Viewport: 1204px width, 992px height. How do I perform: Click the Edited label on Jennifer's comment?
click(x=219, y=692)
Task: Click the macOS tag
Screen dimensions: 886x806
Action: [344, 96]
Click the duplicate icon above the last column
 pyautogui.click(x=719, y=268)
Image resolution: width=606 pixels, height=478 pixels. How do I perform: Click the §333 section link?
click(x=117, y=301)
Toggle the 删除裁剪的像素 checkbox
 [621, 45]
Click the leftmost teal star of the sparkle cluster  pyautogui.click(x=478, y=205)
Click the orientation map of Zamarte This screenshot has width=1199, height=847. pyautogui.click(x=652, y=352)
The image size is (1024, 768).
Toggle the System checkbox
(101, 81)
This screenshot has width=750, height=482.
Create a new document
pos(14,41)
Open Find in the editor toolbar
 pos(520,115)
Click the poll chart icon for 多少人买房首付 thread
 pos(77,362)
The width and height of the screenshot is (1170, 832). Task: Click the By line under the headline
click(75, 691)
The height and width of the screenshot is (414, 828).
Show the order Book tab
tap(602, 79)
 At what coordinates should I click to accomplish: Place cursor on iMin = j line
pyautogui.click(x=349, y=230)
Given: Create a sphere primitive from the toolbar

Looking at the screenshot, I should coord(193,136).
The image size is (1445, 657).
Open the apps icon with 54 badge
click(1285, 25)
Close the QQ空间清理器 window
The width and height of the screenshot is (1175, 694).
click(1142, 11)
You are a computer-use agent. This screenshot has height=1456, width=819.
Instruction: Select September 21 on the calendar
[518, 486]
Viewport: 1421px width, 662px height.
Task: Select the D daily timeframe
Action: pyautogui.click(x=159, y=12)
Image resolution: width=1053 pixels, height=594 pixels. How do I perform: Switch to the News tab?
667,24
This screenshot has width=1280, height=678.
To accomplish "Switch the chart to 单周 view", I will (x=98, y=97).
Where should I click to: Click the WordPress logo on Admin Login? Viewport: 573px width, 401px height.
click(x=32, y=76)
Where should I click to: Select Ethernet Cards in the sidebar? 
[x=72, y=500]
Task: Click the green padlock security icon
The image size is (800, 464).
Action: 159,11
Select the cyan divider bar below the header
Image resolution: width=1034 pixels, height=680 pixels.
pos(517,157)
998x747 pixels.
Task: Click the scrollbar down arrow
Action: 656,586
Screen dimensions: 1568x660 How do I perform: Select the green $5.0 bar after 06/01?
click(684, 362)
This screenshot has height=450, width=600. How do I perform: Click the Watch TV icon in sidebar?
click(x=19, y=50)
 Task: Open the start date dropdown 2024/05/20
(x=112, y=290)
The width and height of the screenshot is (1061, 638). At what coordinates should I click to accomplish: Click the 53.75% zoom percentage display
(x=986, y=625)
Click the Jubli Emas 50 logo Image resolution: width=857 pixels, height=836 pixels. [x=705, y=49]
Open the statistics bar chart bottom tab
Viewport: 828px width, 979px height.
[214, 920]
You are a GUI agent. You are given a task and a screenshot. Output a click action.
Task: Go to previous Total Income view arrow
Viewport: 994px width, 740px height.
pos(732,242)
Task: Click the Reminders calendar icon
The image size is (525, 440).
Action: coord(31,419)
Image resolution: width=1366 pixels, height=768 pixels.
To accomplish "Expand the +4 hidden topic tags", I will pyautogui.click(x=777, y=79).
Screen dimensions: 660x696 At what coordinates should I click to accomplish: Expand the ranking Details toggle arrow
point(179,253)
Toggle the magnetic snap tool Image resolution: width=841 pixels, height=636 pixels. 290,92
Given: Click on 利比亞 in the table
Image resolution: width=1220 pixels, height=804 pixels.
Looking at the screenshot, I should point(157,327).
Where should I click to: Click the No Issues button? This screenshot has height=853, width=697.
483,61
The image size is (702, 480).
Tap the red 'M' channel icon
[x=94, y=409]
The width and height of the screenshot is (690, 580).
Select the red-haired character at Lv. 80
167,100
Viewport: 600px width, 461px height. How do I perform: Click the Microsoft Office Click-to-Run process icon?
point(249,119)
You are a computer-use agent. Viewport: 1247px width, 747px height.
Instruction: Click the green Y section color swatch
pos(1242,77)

§ §

▸ **WHAT YOU HAVE TO DO**: Could you reproduce exactly the lines of the entries above, from the one with "The width and height of the screenshot is (1170, 832)." through the one with "You are a computer-use agent. This", and nothing else?

▸ **SOLUTION FOR THIS TASK**:
The width and height of the screenshot is (1170, 832). Task: Click the By line under the headline
click(75, 691)
The height and width of the screenshot is (414, 828).
Show the order Book tab
tap(602, 79)
 At what coordinates should I click to accomplish: Place cursor on iMin = j line
pyautogui.click(x=349, y=230)
Given: Create a sphere primitive from the toolbar

Looking at the screenshot, I should coord(193,136).
The image size is (1445, 657).
Open the apps icon with 54 badge
click(1285, 25)
Close the QQ空间清理器 window
The width and height of the screenshot is (1175, 694).
click(1142, 11)
You are a computer-use agent. This screenshot has height=1456, width=819.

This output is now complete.